* BEGIN RECORDS SHOWN *

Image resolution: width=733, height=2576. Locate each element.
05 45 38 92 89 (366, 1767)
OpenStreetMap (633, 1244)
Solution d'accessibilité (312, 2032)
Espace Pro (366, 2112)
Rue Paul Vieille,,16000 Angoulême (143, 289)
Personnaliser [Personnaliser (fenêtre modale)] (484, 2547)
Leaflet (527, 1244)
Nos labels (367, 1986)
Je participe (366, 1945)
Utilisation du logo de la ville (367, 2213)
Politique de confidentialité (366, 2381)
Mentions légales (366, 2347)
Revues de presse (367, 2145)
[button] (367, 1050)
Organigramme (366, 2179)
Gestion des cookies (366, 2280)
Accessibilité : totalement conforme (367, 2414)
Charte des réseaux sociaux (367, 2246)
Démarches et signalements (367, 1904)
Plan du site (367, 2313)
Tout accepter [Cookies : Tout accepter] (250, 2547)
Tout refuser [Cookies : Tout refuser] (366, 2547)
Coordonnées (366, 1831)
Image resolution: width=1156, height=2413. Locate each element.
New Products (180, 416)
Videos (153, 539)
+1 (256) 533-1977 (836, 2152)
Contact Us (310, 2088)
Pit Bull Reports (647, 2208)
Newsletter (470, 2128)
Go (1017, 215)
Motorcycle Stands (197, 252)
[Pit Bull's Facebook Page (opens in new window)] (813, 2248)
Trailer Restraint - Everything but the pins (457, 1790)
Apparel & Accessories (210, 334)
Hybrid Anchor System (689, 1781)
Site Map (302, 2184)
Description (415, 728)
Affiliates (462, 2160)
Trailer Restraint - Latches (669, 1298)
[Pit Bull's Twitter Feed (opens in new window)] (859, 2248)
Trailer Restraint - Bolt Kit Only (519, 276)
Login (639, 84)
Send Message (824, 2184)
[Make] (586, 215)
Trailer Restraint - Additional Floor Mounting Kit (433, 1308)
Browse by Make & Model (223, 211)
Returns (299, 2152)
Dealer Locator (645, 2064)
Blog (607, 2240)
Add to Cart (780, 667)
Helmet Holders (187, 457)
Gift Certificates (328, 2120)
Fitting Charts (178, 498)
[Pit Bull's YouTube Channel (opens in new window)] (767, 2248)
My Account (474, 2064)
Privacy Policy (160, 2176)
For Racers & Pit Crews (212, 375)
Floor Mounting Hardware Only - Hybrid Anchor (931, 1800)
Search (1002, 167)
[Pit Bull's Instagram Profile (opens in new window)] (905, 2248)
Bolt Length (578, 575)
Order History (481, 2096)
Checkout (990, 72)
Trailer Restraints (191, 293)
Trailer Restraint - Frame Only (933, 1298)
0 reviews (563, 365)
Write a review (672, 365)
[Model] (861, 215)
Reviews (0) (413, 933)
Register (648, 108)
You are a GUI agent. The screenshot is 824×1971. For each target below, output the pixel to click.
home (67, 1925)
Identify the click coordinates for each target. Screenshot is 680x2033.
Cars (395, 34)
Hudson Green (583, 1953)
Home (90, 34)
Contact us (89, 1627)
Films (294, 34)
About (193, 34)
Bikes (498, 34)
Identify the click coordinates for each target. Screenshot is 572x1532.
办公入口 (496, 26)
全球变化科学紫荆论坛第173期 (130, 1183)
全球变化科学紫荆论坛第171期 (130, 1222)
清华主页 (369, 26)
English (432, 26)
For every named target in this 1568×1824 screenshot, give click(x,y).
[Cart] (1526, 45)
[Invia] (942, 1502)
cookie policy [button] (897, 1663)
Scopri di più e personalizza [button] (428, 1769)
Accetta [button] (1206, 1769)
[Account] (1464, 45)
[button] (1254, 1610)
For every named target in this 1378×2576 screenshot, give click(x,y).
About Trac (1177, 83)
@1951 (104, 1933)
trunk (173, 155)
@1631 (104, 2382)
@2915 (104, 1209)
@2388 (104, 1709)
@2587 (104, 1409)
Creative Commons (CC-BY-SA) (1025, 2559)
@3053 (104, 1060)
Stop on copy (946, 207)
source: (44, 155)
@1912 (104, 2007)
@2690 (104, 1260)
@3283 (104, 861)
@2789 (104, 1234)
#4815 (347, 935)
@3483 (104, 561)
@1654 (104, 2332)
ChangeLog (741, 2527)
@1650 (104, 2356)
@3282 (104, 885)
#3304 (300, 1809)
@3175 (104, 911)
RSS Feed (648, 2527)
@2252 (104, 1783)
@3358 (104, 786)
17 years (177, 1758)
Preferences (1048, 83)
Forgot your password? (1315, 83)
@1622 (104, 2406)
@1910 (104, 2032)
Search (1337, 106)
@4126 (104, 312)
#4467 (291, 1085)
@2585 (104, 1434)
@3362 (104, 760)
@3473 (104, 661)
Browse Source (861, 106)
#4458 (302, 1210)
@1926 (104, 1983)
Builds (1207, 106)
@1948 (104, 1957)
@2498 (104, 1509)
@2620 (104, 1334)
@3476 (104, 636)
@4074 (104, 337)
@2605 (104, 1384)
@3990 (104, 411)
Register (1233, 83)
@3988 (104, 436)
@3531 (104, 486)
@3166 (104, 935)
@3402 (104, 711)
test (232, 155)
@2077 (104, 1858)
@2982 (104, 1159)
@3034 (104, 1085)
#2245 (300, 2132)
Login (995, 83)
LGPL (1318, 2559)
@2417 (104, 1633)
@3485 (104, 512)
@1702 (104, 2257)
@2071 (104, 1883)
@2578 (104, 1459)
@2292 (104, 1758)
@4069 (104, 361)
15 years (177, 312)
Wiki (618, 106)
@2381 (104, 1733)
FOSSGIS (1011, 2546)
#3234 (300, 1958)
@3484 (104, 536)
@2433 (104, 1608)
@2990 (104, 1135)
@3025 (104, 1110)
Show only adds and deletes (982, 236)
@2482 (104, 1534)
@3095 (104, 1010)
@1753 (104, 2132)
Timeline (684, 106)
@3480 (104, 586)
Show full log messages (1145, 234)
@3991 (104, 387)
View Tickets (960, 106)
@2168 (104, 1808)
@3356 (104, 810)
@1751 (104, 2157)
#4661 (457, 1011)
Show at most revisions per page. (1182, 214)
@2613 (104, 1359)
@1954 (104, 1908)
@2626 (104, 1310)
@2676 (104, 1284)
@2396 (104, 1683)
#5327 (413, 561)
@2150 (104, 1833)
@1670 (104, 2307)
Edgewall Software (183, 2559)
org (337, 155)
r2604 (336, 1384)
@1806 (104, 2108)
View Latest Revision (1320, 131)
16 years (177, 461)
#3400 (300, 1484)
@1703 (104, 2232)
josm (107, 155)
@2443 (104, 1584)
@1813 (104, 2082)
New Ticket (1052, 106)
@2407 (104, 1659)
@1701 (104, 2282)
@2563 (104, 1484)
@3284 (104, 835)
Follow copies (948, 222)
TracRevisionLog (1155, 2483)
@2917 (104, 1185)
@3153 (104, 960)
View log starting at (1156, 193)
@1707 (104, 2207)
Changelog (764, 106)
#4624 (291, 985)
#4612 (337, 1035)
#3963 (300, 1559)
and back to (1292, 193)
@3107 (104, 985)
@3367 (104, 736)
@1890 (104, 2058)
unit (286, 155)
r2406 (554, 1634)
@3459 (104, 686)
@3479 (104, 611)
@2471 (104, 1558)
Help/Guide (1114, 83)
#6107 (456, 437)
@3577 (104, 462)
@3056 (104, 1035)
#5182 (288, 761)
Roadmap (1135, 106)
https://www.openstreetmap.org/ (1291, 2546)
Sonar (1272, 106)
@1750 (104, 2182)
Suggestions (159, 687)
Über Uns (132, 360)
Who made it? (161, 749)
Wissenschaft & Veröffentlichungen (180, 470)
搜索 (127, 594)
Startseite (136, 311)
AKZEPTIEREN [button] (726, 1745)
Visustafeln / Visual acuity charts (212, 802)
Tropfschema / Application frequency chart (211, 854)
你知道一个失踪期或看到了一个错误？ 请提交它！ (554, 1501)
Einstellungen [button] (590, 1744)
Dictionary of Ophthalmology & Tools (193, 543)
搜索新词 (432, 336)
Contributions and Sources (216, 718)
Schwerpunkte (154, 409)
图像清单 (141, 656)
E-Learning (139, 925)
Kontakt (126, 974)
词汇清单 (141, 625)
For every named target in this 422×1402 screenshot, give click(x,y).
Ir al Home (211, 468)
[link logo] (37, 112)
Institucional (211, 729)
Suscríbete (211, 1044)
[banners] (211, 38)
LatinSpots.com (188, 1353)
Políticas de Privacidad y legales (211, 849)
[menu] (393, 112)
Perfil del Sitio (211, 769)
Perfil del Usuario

* END RECORDS SHOWN *

BRIEF - Please rewrite the part of the material that opens with its first line and closes with the line containing "Register (648, 108)", renaming "Login" to "Sign In" and leaving everything else as it stands.

PROBLEM SOLUTION -
Image resolution: width=733, height=2576. Locate each element.
05 45 38 92 89 (366, 1767)
OpenStreetMap (633, 1244)
Solution d'accessibilité (312, 2032)
Espace Pro (366, 2112)
Rue Paul Vieille,,16000 Angoulême (143, 289)
Personnaliser [Personnaliser (fenêtre modale)] (484, 2547)
Leaflet (527, 1244)
Nos labels (367, 1986)
Je participe (366, 1945)
Utilisation du logo de la ville (367, 2213)
Politique de confidentialité (366, 2381)
Mentions légales (366, 2347)
Revues de presse (367, 2145)
[button] (367, 1050)
Organigramme (366, 2179)
Gestion des cookies (366, 2280)
Accessibilité : totalement conforme (367, 2414)
Charte des réseaux sociaux (367, 2246)
Démarches et signalements (367, 1904)
Plan du site (367, 2313)
Tout accepter [Cookies : Tout accepter] (250, 2547)
Tout refuser [Cookies : Tout refuser] (366, 2547)
Coordonnées (366, 1831)
Image resolution: width=1156, height=2413. Locate each element.
New Products (180, 416)
Videos (153, 539)
+1 (256) 533-1977 (836, 2152)
Contact Us (310, 2088)
Pit Bull Reports (647, 2208)
Newsletter (470, 2128)
Go (1017, 215)
Motorcycle Stands (197, 252)
[Pit Bull's Facebook Page (opens in new window)] (813, 2248)
Trailer Restraint - Everything but the pins (457, 1790)
Apparel & Accessories (210, 334)
Hybrid Anchor System (689, 1781)
Site Map (302, 2184)
Description (415, 728)
Affiliates (462, 2160)
Trailer Restraint - Latches (669, 1298)
[Pit Bull's Twitter Feed (opens in new window)] (859, 2248)
Trailer Restraint - Bolt Kit Only (519, 276)
Sign In (639, 84)
Send Message (824, 2184)
[Make] (586, 215)
Trailer Restraint - Additional Floor Mounting Kit (433, 1308)
Browse by Make & Model (223, 211)
Returns (299, 2152)
Dealer Locator (645, 2064)
Blog (607, 2240)
Add to Cart (780, 667)
Helmet Holders (187, 457)
Gift Certificates (328, 2120)
Fitting Charts (178, 498)
[Pit Bull's YouTube Channel (opens in new window)] (767, 2248)
My Account (474, 2064)
Privacy Policy (160, 2176)
For Racers & Pit Crews (212, 375)
Floor Mounting Hardware Only - Hybrid Anchor (931, 1800)
Search (1002, 167)
[Pit Bull's Instagram Profile (opens in new window)] (905, 2248)
Bolt Length (578, 575)
Order History (481, 2096)
Checkout (990, 72)
Trailer Restraints (191, 293)
Trailer Restraint - Frame Only (933, 1298)
0 reviews (563, 365)
Write a review (672, 365)
[Model] (861, 215)
Reviews (0) (413, 933)
Register (648, 108)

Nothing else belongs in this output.